Krugman & Wells, 2020 (Chapter 15)
This assessment is focused on the dynamics between long-run economic growth, innovation, and increasing concerns about the global sustainability of economic growth and human activity. The required economics concepts are covered in the Essentials of Economics textbook (Krugman & Wells, 2020) in chapters 15 and 16 (required reading). This corresponds to the subjects of module lectures 15-16. Useful world data sources can be found on the websites of the United Nations, the OECD, and the World Bank, as well as other academic journal reference sources such as those on the ARUL digital library or other digital academic library.
Students are invited to present a 5-minute analysis of sustainability, innovation, and long-run economic growth. To do this, students need to use economic theories and concepts learned in MOD3327 lectures and in the required textbook readings in Essentials of Economics (Krugman and Wells, 2020), as well as current events and international data on sustainability and economic growth. Students must identify, analyse and present their findings on ONE of the following topics:
- What are the current top threats to the UK’s long-run economic growth in terms of sustainability and climate change? How are UK businesses responding to environmental sustainability concerns in 2021?

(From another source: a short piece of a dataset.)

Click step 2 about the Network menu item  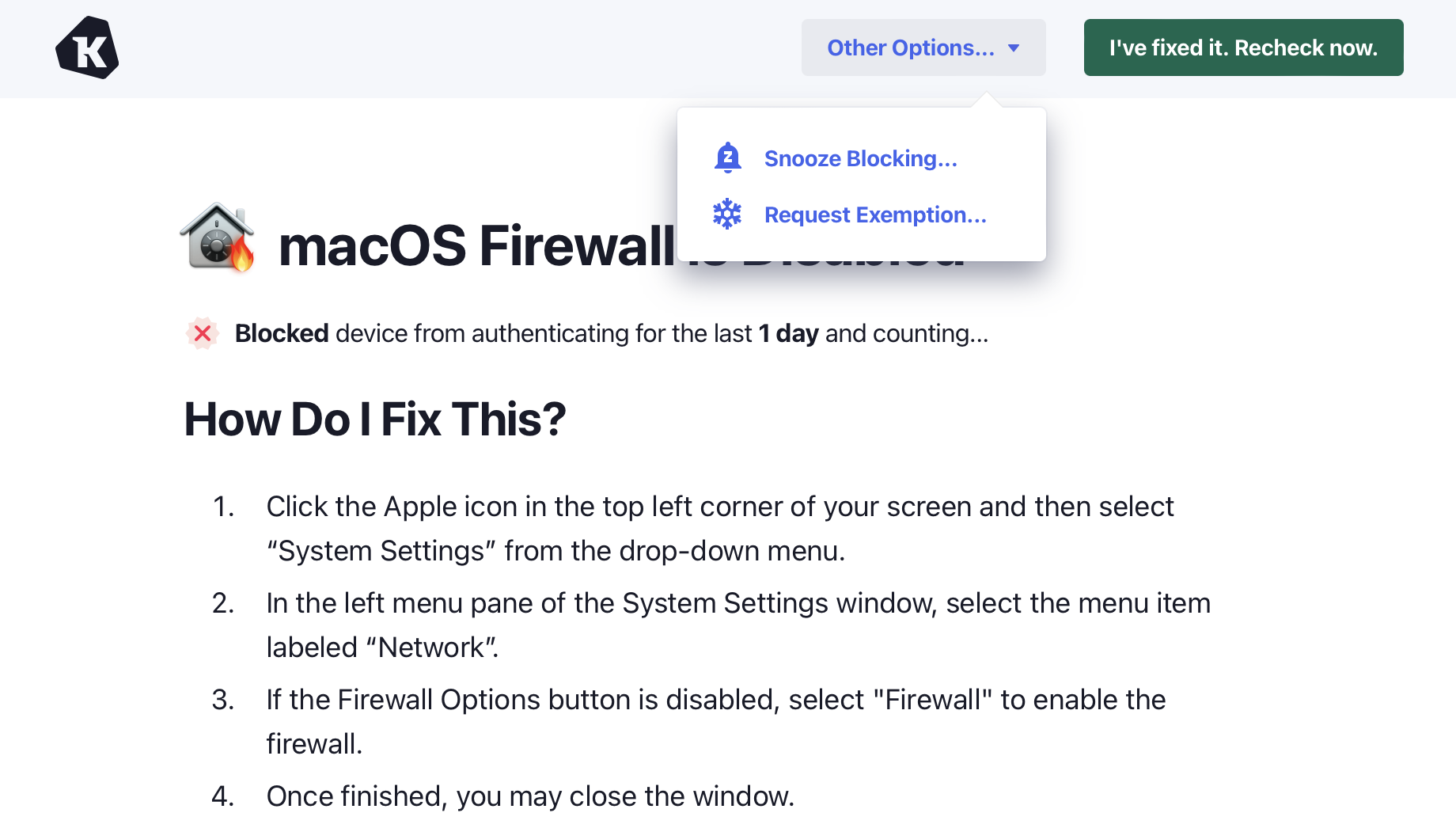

- Compare the UK’s economic sustainability response to a chosen case study country that seems to have some sustainability and innovation advantages over the UK (excluding the EU member states, North America, Australia, and New Zealand due to economic and political ties). What could the UK learn from your chosen international case study country and how could UK businesses support this sustainability innovation?
- Comparing the UK CO2 emissions per capita with a chosen case study country that has a similar or larger population but has less of a negative environmental impact (excluding the EU member states, North America, Australia, and New Zealand due to economic and political ties). Why does the UK have high CO2 emissions? How could the UK learn from your chosen case study country to reduce our CO2 emissions per capita?

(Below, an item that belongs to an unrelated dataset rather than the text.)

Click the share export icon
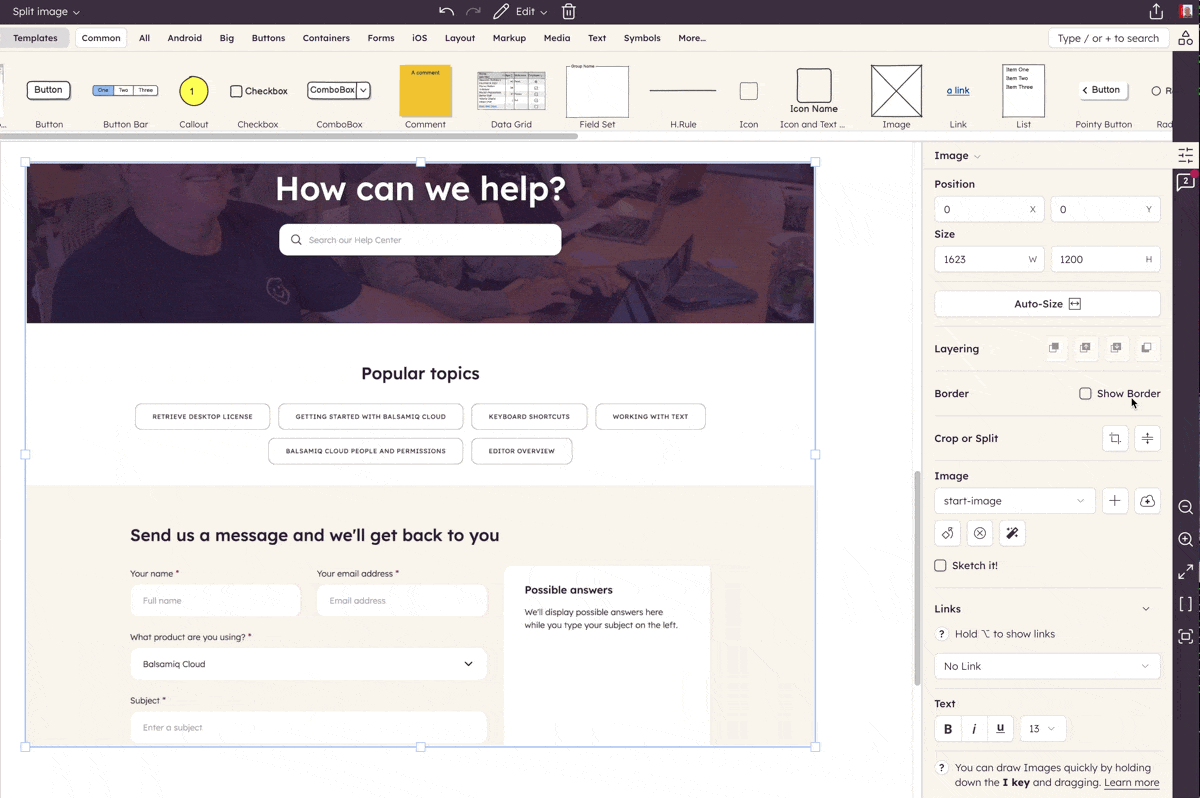Screen dimensions: 1200x798 pyautogui.click(x=1156, y=12)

- In terms of energy in the UK, what are the top sustainability concerns about UK energy usage by households, businesses, and industries? How can businesses help support innovation to reduce the negative impact of energy consumption in the UK?
- In terms of natural resources and sustainability, how can the UK reduce its dependence on natural resources from other countries, which in turn impacts their sustainability? How can UK businesses help the UK reduce its need for foreign natural resources?

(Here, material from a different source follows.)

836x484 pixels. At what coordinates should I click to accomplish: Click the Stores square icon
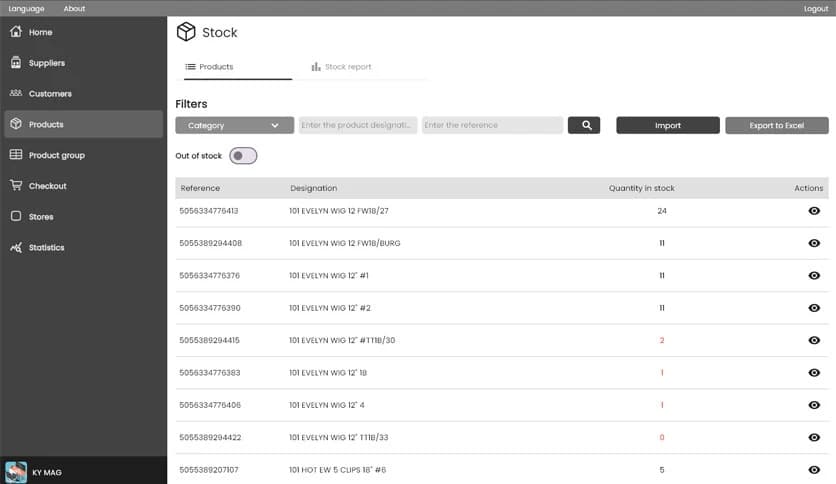pos(16,217)
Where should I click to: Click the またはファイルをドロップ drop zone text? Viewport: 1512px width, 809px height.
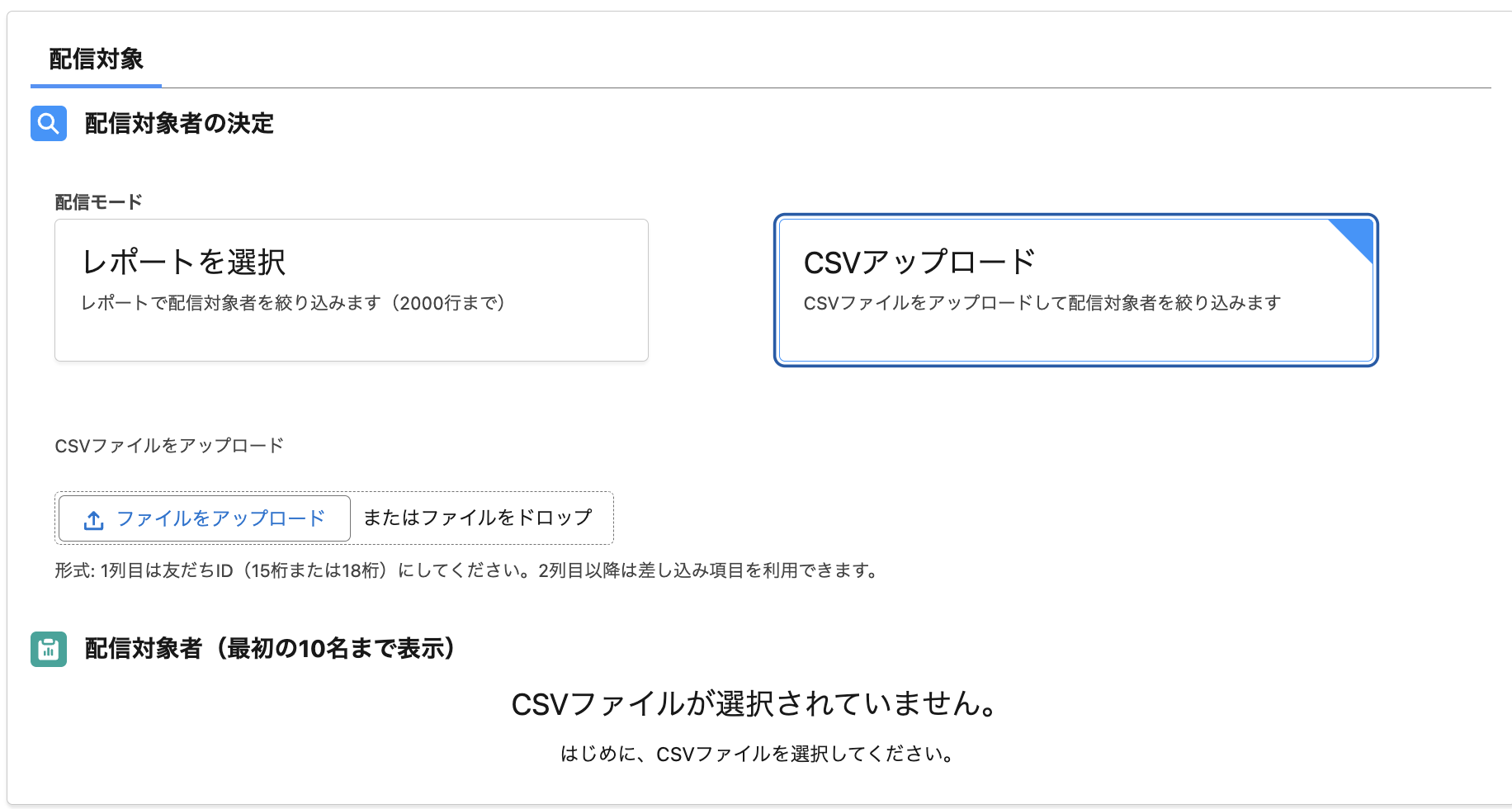pyautogui.click(x=478, y=518)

2. Students will independently research and design a 3-slide PowerPoint presentation to present their topic, which they will present live at their scheduled assessment day and time. The PowerPoint presentation must be submitted on the VLE before students’ scheduled assessment time.
a) One cover slide with a presentation topic title, student name and ID, module number, cohort number, lecturer name, presentation day and time.
b) One topic slide about their chosen long-run growth, innovation, and sustainability presentation topic from one of the above list of five topic choices, including footnote citations of academic, government, world data sources, or news sources used for any facts provided. The topic slide should make at least five clear points with one different reference source for each of the five point. Maximum 200 words on the content slide, no quotations, must be student’s original text. Be mindful of text size, format, and choice of colours for best legibility. This slide is NOT meant to be read out loud by the student. The student is expected to use it as a guide for their spoken presentation, using their knowledge and memory to present with the slide as a reminder.
c) One references slide with Harvard style references for all footnote citations from the topic slide. Students are expected to use at least five sources, including the module textbook by Krugman & Wells (2020)
3. Students must present their slides for five minutes maximum during their scheduled 30 minute time slot during the live practical assessments, scheduled for Week 12 during normal class hours. Exact schedule time and day of presentations for each student will be confirmed to students by email during the trimester. Attendance on time for your scheduled assessment is mandatory. Late arrivals to your presentation may lead to failure (not possible to enter the assessment during another student’s presentation) and require you to resit the assessment and the module in future trimester.